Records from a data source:
::::

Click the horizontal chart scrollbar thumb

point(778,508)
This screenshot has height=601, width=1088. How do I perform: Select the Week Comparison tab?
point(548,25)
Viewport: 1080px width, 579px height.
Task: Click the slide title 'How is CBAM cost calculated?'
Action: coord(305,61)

::::

• **What the exercise asks**
Retype all of the data exactly, so that nothing differs from what is given.

• **Result below**
Click the horizontal chart scrollbar thumb

point(778,508)
This screenshot has height=601, width=1088. How do I perform: Select the Week Comparison tab?
point(548,25)
Viewport: 1080px width, 579px height.
Task: Click the slide title 'How is CBAM cost calculated?'
Action: coord(305,61)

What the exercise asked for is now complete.